Let $\mathcal B$ be a small filtered subcategory of the category of commutative $k$-algebras, and suppose that all objects in $\mathcal B$ are integral domains. Show that the colimit of this inclusion diagram is an integral domain.

I think I can show that, if $L$ is the colimit of this diagram with maps $\psi_B:B\to L$ for all $B\in\operatorname{ob}(\mathcal B)$, then $L\cong\cup_{B\in\operatorname{ob}(\mathcal B)} \operatorname{Im}(\psi_B)$. Now I suppose that $ab=0$ in $L$, then there exists $x\in B_1$ and $y\in B_2$ in $\mathcal B$ such that $\psi_{B_1}(x)=a$ and $\psi_{B_2}(y)=b$. Then, using the filtered condition, we get maps to a common object $B$ in $\mathcal B$ so $x\mapsto x'\in B$ and $y\mapsto y'\in B$. Now we have $\psi_B(x')=\psi_{B_1}(x)$ and $\psi_B(y')=\psi_{B_2}(y)$, so $0=ab=\psi_B(x')\psi_B(y')=\psi_B(x'y')$.

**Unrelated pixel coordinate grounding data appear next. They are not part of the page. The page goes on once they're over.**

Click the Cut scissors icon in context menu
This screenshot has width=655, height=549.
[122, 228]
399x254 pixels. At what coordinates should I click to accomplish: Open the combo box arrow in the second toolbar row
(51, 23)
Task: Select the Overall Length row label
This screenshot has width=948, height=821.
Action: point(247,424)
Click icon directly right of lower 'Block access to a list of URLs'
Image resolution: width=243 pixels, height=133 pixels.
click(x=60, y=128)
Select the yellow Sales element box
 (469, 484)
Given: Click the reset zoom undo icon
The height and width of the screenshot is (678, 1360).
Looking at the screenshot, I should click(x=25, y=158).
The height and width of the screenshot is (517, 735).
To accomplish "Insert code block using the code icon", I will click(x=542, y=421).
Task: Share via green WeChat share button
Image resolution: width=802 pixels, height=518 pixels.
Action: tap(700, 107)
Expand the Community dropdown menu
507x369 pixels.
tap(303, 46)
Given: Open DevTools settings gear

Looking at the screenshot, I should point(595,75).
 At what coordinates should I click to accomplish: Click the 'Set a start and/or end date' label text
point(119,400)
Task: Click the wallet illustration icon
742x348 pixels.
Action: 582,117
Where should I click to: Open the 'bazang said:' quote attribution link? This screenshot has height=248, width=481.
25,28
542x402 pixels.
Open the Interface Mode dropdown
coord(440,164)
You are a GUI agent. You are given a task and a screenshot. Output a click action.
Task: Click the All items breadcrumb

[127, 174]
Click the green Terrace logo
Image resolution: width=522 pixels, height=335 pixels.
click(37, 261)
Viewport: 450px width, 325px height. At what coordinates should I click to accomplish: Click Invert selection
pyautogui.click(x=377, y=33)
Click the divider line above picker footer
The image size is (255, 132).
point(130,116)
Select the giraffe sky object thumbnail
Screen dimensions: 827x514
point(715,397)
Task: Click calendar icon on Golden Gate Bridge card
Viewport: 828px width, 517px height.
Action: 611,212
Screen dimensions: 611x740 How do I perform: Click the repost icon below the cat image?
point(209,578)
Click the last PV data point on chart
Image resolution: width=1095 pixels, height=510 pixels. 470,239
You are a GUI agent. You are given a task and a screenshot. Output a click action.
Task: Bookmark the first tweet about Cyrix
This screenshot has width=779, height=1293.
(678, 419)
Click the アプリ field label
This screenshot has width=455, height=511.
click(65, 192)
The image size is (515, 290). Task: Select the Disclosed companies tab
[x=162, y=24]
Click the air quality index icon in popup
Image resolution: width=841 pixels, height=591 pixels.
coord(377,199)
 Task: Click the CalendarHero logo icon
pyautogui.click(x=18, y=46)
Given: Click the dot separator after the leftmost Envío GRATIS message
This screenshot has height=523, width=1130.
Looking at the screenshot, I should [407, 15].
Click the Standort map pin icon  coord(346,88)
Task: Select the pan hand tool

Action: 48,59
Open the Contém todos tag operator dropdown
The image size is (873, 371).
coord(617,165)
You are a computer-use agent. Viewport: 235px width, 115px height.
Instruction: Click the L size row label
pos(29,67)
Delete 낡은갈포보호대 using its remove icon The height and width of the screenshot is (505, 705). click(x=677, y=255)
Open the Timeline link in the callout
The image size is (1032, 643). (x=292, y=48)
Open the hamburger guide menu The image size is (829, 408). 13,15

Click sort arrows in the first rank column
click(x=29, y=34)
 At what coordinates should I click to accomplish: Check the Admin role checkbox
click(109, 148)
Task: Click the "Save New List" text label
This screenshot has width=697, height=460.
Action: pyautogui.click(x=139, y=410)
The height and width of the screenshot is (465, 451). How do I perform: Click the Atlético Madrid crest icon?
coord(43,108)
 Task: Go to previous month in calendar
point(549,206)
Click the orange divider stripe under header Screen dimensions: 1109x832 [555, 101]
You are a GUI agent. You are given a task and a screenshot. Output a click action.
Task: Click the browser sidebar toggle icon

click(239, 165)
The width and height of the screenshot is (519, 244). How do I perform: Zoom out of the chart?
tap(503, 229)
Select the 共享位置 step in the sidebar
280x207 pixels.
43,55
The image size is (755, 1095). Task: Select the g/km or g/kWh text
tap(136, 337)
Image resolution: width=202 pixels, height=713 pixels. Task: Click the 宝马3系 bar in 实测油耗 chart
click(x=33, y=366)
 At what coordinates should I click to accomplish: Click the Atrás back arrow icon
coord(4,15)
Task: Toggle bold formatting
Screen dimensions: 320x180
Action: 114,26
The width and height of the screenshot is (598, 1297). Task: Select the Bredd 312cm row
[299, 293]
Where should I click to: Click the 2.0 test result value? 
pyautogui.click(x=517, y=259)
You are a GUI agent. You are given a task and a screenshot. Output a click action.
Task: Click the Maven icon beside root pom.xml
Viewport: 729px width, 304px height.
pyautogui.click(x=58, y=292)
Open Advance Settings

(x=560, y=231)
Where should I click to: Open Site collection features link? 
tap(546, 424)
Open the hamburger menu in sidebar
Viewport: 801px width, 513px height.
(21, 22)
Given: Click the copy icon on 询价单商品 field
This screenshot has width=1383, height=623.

Now I am stuck, because I don't know that $x'y'=0$ in $B$. If I did, then I could use that $B$ is an integral domain to get the $x'=0$ or $y'=0$, and if $x'=0$ then $a=0$ and if $y'=0$ then $b=0$.

Any help on where I am stuck would be appreciated, or if anyone has an alternative solution then I would also like to see that.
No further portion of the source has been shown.